• _Given instruction_:
Change every "Given" to "Prompt" in the material, starting at the line that has "Open 《微信小程序平台服务条款》 link" and stopping after the line that has "Action: tap(69, 71)". Keep everything else in those lines the same.

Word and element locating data
########################################

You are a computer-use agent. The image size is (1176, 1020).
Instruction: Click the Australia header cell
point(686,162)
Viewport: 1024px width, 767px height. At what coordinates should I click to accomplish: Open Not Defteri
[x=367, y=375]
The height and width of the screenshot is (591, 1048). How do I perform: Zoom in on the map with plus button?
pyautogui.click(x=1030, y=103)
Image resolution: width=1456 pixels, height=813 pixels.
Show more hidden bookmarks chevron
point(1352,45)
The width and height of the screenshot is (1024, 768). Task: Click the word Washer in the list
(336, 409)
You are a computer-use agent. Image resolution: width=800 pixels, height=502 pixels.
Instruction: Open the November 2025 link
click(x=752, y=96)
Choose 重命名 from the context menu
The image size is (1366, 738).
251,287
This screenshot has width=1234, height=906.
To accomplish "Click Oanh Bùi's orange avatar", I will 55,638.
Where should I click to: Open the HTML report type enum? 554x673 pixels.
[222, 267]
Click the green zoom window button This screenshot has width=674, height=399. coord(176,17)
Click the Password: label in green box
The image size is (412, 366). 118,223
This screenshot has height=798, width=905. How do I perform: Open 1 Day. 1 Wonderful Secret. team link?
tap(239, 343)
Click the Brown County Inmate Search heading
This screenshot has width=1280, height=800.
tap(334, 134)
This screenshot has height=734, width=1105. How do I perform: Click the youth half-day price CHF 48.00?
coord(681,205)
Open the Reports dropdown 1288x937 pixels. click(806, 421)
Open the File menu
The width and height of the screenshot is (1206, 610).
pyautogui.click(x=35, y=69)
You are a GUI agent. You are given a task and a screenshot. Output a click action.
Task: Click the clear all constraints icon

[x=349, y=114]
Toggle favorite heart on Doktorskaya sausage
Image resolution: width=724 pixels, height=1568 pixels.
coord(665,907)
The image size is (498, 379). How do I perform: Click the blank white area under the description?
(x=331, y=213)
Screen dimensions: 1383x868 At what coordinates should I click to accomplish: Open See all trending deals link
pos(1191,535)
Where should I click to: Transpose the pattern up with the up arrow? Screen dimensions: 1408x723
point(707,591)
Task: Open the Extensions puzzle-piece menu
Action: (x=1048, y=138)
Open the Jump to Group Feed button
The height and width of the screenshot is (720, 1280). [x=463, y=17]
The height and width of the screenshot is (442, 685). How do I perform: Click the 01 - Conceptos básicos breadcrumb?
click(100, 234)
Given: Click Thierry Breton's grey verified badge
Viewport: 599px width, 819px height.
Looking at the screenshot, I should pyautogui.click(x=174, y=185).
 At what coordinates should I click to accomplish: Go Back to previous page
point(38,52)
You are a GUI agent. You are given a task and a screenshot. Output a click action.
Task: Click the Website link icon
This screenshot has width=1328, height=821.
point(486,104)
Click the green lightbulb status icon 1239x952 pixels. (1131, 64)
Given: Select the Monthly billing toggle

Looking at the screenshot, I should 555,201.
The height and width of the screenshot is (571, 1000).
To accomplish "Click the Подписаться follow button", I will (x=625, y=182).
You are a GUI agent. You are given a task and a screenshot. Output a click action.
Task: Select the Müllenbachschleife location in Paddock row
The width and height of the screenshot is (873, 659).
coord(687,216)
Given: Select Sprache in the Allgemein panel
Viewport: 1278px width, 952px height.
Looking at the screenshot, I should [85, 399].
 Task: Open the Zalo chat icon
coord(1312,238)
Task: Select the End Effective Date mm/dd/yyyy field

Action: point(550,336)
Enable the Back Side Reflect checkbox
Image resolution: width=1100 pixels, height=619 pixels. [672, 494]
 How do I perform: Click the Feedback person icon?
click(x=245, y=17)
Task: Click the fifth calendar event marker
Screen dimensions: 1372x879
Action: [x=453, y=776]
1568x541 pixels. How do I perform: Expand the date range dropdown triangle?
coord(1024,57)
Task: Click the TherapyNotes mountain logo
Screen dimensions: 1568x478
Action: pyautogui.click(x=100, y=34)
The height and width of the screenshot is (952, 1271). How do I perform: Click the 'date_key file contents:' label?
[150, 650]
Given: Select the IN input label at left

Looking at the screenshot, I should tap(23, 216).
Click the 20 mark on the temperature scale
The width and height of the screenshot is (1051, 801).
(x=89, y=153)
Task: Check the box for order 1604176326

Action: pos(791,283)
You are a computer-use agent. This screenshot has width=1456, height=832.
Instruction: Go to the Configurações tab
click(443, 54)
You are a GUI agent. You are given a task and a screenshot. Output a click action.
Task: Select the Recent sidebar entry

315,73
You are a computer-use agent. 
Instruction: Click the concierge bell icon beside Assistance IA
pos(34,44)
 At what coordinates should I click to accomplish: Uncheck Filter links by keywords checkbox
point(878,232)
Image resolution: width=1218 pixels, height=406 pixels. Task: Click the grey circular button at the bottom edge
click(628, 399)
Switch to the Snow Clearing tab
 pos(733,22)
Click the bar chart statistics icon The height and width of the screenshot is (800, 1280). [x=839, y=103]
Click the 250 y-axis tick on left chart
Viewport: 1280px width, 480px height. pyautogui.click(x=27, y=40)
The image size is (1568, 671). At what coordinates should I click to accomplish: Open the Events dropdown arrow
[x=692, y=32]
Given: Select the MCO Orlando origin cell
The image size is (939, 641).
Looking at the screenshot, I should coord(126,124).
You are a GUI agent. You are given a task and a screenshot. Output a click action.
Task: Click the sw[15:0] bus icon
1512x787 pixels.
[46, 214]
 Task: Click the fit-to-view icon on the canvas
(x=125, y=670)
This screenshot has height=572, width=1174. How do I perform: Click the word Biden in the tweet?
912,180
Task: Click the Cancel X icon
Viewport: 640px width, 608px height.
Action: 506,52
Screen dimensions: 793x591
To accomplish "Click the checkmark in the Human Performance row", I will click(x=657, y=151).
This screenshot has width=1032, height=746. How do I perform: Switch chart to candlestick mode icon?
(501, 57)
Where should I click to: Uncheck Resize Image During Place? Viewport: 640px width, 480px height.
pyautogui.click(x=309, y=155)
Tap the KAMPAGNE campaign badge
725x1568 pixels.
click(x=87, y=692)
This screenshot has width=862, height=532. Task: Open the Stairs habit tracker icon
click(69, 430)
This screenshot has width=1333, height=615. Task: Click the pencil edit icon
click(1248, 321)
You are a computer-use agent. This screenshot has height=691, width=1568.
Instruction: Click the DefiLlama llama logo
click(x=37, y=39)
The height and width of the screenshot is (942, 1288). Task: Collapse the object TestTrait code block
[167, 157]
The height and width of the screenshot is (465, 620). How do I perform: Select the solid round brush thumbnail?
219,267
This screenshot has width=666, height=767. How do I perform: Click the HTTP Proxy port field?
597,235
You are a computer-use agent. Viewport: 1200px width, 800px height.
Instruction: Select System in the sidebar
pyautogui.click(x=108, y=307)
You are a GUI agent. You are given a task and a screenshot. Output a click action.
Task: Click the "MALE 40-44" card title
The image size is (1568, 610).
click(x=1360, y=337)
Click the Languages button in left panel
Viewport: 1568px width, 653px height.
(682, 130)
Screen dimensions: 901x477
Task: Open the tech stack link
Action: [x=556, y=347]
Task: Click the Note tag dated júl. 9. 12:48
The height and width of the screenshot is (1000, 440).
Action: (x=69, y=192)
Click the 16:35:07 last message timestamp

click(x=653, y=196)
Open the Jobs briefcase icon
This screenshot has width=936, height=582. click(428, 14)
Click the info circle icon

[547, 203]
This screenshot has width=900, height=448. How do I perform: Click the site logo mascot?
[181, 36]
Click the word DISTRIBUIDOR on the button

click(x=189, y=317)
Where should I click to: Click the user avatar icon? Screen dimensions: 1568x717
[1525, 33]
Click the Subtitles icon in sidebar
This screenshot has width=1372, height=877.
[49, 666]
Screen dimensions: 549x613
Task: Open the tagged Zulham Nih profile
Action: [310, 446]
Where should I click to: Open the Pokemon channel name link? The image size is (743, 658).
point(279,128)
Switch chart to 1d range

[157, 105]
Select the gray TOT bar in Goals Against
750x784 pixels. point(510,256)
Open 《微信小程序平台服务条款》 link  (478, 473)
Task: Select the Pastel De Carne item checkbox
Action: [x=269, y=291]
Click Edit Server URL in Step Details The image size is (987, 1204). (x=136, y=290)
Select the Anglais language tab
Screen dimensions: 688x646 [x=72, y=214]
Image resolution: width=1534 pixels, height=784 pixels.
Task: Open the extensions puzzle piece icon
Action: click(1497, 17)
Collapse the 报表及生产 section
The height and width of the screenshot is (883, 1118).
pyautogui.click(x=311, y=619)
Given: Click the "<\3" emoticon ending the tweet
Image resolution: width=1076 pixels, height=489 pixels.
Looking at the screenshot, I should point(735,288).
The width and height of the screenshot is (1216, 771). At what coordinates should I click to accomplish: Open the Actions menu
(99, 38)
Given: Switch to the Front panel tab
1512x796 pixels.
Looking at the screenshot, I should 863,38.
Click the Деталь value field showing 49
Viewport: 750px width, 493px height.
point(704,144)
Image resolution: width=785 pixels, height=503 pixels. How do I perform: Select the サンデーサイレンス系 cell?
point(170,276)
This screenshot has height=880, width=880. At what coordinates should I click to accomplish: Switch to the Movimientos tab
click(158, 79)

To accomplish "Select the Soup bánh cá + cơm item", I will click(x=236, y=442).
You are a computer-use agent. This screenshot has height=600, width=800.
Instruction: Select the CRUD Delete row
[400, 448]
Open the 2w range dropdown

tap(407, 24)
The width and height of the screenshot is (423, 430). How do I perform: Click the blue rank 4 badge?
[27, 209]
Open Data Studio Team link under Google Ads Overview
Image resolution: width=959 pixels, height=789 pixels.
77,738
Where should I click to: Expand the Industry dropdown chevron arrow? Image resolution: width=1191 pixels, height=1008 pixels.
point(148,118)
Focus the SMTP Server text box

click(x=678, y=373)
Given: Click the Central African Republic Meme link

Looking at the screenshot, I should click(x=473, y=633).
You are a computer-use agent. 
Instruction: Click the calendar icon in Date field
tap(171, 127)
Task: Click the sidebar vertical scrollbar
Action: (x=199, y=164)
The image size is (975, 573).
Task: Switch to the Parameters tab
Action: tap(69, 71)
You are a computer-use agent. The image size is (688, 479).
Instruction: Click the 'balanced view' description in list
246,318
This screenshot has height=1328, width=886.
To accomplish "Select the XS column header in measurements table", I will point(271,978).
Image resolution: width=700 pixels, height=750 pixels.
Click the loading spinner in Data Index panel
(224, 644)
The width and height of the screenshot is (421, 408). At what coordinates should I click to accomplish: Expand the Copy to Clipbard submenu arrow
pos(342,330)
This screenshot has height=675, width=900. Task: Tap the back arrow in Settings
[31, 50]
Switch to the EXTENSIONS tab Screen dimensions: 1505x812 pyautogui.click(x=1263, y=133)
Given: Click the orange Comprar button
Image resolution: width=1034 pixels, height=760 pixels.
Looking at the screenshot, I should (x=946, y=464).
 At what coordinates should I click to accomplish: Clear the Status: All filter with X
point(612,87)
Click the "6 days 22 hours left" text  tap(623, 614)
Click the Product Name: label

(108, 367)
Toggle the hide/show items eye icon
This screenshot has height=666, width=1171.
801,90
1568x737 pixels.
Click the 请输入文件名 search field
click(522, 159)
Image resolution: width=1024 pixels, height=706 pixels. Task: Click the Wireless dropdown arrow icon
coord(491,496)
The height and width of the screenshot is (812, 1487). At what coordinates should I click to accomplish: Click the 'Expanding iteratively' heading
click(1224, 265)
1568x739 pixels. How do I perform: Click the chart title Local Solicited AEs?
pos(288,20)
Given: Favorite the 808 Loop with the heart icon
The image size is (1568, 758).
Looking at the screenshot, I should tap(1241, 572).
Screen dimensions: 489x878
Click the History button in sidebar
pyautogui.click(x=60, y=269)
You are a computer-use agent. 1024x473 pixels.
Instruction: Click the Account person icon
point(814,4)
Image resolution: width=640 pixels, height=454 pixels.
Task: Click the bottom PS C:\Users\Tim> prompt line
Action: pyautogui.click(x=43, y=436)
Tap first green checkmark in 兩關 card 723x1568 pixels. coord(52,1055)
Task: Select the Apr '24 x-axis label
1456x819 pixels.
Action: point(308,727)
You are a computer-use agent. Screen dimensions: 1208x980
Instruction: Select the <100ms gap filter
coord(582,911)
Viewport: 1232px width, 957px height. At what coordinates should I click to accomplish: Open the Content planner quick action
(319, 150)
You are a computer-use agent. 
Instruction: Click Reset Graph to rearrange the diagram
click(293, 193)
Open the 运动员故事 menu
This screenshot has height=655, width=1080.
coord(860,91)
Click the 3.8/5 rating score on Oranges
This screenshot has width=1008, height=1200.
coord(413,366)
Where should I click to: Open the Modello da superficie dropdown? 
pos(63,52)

########################################

• _Response below_:
Open 《微信小程序平台服务条款》 link  (478, 473)
Task: Select the Pastel De Carne item checkbox
Action: [x=269, y=291]
Click Edit Server URL in Step Details The image size is (987, 1204). (x=136, y=290)
Select the Anglais language tab
Screen dimensions: 688x646 [x=72, y=214]
Image resolution: width=1534 pixels, height=784 pixels.
Task: Open the extensions puzzle piece icon
Action: click(1497, 17)
Collapse the 报表及生产 section
The height and width of the screenshot is (883, 1118).
pyautogui.click(x=311, y=619)
Prompt: Click the "<\3" emoticon ending the tweet
Image resolution: width=1076 pixels, height=489 pixels.
Looking at the screenshot, I should point(735,288).
The width and height of the screenshot is (1216, 771). At what coordinates should I click to accomplish: Open the Actions menu
(99, 38)
Prompt: Switch to the Front panel tab
1512x796 pixels.
Looking at the screenshot, I should 863,38.
Click the Деталь value field showing 49
Viewport: 750px width, 493px height.
point(704,144)
Image resolution: width=785 pixels, height=503 pixels. How do I perform: Select the サンデーサイレンス系 cell?
point(170,276)
This screenshot has height=880, width=880. At what coordinates should I click to accomplish: Switch to the Movimientos tab
click(158, 79)

To accomplish "Select the Soup bánh cá + cơm item", I will click(x=236, y=442).
You are a computer-use agent. This screenshot has height=600, width=800.
Instruction: Select the CRUD Delete row
[400, 448]
Open the 2w range dropdown

tap(407, 24)
The width and height of the screenshot is (423, 430). How do I perform: Click the blue rank 4 badge?
[27, 209]
Open Data Studio Team link under Google Ads Overview
Image resolution: width=959 pixels, height=789 pixels.
77,738
Where should I click to: Expand the Industry dropdown chevron arrow? Image resolution: width=1191 pixels, height=1008 pixels.
point(148,118)
Focus the SMTP Server text box

click(x=678, y=373)
Prompt: Click the Central African Republic Meme link

Looking at the screenshot, I should click(x=473, y=633).
You are a computer-use agent. 
Instruction: Click the calendar icon in Date field
tap(171, 127)
Task: Click the sidebar vertical scrollbar
Action: (x=199, y=164)
The image size is (975, 573).
Task: Switch to the Parameters tab
Action: tap(69, 71)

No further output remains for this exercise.